Sprouting and Malting Primer
The 25% extraction sprouted multi grain bran sifted from the 75% extraction sprouted flour.
The little green rosettes will make your muffins taste bettah and sprouted grains will make your breads taste bettah too! Sprouting is way easier than making bread so it is perfect for Lucy and I to do for just about every bake ……and a great way to turn a 3 day sourdough bake into a 5 day one – also perfect for us retired folks looking for something to do.
Make sure you re using hulled grains if you don’t like hard to digest fiber and roughage in your flour. I’ve seen sprouting directions out there saying to soak the grains in water for 24 hours for the first step. Don’t do it. You are trying to sprout them – not drown them which is what you will likely do if you soak them for 24 hours. You want to keep grain genocide far away from you.
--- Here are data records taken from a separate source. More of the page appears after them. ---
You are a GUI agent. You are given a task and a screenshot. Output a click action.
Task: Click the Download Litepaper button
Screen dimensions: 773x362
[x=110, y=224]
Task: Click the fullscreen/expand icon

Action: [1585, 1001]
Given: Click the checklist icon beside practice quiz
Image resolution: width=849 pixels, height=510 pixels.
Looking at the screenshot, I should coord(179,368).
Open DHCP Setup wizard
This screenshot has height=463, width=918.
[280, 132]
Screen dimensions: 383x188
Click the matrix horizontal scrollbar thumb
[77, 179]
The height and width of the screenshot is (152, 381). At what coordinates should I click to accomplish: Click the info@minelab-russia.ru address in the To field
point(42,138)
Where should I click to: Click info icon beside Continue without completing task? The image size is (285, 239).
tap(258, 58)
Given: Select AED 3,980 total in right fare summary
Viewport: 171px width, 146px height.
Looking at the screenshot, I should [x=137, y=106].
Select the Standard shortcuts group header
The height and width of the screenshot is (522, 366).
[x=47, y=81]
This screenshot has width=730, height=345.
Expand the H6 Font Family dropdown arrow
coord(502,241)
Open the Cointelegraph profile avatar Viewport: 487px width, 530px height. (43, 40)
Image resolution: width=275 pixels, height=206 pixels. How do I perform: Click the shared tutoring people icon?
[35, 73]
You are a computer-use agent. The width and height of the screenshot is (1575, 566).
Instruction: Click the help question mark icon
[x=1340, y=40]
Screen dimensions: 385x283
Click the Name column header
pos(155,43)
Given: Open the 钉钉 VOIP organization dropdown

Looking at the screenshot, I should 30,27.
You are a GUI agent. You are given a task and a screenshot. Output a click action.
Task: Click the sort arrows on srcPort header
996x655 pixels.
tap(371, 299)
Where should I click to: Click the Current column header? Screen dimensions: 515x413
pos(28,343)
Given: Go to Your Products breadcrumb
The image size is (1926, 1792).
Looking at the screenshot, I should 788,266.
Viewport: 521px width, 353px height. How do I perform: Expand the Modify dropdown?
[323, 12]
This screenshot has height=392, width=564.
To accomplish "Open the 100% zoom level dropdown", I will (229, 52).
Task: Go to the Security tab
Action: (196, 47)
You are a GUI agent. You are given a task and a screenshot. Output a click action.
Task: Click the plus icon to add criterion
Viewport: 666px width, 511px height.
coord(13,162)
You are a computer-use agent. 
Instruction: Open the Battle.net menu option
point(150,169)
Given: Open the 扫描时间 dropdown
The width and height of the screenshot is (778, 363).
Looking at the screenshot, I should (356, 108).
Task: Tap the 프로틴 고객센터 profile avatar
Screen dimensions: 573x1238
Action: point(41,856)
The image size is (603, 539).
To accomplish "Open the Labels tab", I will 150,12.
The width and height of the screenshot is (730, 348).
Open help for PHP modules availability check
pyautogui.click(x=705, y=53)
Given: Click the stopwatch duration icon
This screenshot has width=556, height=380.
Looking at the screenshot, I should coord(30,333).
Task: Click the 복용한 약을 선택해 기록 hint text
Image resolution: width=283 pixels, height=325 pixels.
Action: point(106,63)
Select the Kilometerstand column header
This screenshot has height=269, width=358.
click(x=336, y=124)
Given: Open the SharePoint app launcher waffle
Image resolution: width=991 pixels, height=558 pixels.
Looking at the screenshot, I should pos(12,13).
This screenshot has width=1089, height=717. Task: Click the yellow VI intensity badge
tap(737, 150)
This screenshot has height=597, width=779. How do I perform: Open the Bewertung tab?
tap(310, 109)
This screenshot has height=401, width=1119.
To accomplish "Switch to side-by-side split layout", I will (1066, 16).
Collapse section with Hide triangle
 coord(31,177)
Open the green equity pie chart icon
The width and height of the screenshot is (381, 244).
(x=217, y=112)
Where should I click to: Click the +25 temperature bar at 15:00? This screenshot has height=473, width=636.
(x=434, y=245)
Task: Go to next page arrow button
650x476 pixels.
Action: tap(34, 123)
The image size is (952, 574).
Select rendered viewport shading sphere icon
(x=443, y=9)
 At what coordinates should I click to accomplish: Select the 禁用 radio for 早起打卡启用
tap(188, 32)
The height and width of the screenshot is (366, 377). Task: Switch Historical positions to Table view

The first step is to weigh the grains to be soaked.
After a 4 hour max soak in water you have to put them n something so that they can sprout, you can easily rinse and drain them every 8-12 hours so that the mold is kept at bay, keep light out so no green shoots stay white instead of turning green and the cool humid air in.
I found a plastic cheese mold with small colander holes in the bottom to let the whey out when forming and pressing cheese which is also perfect for sprouting grain.. it was a bargain a 50 cents at Goodwill.
You can buy sprouting gadgets and containers online, at health food stores and in some ethnic markets too. Many folks just use a mason jar with the solid lid removed and substitute a screen to let water out when they rinse the grain and just keep it in a dark place.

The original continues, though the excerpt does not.